#### [Exercise directions]
Work through the records below, line by line, and say how many lines include "computer", with nothing else.

#### [Records drawn from a dataset]
[Start of Attachment]
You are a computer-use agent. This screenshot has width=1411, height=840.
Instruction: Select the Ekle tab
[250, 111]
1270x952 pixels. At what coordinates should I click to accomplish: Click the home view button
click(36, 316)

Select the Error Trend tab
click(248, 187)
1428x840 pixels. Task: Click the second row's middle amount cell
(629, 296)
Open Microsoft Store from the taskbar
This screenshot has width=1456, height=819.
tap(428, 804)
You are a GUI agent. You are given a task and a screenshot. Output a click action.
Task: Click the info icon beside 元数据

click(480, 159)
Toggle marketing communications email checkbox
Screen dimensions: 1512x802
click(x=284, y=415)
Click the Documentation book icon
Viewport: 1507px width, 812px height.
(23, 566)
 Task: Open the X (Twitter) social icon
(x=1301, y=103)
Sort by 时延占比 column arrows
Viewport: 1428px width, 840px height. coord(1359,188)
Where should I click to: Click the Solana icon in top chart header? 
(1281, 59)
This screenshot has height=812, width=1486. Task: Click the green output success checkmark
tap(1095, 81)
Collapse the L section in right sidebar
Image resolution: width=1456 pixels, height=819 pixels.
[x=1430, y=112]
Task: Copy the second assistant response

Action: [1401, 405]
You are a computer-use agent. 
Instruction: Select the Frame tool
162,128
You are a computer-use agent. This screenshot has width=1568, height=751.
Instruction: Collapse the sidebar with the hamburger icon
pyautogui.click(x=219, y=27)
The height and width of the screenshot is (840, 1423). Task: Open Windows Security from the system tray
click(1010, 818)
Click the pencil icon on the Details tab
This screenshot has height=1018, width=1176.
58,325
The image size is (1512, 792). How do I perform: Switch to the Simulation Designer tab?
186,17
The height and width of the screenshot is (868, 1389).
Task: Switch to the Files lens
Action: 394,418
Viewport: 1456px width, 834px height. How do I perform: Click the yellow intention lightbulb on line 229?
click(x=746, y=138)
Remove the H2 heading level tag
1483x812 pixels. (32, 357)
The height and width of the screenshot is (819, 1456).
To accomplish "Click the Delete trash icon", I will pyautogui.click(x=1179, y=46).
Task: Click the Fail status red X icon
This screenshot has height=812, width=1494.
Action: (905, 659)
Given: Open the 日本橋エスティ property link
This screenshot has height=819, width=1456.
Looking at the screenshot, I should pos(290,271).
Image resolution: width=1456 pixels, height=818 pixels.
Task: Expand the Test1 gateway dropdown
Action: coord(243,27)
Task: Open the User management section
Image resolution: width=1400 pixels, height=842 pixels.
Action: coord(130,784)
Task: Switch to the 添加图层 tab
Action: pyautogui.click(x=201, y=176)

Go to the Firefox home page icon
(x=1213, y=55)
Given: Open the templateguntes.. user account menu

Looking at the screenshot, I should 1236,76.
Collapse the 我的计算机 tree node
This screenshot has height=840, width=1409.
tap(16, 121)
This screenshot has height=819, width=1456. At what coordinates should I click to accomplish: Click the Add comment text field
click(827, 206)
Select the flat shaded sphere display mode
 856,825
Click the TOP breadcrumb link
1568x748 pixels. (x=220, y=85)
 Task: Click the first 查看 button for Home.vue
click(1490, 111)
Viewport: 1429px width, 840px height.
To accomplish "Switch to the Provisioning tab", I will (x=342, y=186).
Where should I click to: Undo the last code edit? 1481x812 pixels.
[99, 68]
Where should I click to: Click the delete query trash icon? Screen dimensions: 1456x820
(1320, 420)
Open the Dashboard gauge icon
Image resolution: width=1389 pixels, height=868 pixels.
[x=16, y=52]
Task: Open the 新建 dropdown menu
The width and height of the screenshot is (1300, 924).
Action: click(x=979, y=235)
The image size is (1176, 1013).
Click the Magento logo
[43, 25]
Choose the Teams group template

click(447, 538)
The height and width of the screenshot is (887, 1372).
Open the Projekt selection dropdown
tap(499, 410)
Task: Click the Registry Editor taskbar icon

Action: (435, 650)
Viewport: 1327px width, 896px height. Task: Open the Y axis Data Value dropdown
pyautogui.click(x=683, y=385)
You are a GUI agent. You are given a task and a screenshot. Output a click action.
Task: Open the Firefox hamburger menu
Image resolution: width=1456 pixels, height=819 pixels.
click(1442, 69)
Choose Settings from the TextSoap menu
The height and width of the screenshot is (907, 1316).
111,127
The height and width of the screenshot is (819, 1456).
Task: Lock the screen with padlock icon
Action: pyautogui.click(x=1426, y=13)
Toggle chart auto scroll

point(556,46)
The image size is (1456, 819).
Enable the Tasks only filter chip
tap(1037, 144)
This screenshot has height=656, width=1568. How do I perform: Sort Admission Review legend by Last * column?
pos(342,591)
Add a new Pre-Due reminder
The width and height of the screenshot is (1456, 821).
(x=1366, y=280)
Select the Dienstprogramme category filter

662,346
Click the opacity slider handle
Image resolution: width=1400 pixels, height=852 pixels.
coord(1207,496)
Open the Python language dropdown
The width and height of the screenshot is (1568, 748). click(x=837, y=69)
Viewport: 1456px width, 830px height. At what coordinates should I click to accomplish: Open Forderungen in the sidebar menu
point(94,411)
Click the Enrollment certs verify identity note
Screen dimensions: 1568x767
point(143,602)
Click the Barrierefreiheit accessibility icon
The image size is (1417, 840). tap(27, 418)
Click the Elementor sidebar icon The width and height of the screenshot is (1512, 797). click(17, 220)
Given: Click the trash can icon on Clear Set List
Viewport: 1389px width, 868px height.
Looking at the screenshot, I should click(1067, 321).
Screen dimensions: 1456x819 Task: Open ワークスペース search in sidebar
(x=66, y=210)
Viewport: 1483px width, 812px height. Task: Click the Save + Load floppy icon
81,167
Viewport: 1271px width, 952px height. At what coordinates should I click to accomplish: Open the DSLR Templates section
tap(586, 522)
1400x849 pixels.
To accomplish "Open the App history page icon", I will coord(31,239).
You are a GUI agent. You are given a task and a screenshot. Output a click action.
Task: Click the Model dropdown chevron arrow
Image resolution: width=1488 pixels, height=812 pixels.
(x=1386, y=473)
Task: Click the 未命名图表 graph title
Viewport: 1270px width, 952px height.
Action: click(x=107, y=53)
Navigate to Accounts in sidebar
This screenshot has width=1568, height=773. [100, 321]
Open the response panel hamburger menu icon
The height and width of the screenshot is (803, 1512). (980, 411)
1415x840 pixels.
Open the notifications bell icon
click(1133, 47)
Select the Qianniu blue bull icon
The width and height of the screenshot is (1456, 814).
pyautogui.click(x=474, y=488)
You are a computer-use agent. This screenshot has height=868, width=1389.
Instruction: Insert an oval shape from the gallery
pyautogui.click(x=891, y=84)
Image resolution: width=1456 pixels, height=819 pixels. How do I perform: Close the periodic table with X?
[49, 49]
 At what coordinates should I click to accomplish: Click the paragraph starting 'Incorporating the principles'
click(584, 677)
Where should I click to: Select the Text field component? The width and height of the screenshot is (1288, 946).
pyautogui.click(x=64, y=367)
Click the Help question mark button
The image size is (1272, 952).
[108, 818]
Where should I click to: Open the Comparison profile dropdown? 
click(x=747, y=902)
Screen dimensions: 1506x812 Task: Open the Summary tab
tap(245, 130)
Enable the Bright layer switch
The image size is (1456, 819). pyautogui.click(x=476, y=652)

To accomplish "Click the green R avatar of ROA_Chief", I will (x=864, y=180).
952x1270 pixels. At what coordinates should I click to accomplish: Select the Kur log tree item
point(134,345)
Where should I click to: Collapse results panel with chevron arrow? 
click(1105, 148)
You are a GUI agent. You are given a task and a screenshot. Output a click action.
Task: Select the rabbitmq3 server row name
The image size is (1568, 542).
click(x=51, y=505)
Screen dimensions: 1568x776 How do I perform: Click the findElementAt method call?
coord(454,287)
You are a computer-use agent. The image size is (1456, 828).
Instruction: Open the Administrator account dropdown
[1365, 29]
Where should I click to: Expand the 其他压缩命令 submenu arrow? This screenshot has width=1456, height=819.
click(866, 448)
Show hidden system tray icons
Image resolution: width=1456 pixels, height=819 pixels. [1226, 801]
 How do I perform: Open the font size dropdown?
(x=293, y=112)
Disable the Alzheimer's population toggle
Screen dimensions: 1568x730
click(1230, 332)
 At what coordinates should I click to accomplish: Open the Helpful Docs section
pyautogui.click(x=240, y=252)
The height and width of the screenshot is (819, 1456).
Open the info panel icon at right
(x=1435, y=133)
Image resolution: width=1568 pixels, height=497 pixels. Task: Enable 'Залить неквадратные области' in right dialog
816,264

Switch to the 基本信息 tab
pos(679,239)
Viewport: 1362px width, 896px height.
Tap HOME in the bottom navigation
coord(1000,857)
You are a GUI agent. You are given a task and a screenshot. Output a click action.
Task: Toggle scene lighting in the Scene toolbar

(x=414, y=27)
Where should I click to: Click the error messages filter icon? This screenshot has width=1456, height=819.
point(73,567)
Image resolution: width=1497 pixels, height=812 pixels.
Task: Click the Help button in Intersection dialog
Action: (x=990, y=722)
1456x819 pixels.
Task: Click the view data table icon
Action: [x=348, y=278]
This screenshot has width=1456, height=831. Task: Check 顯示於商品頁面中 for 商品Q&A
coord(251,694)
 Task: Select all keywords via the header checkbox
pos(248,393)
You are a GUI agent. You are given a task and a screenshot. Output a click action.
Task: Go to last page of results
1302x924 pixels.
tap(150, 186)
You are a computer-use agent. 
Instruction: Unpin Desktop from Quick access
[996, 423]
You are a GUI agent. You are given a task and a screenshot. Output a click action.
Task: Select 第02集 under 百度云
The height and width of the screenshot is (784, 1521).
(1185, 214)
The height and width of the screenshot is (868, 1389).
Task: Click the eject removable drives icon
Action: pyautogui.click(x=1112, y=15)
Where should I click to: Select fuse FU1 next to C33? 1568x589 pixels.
[End of Attachment]
#### [Solution to this problem]
6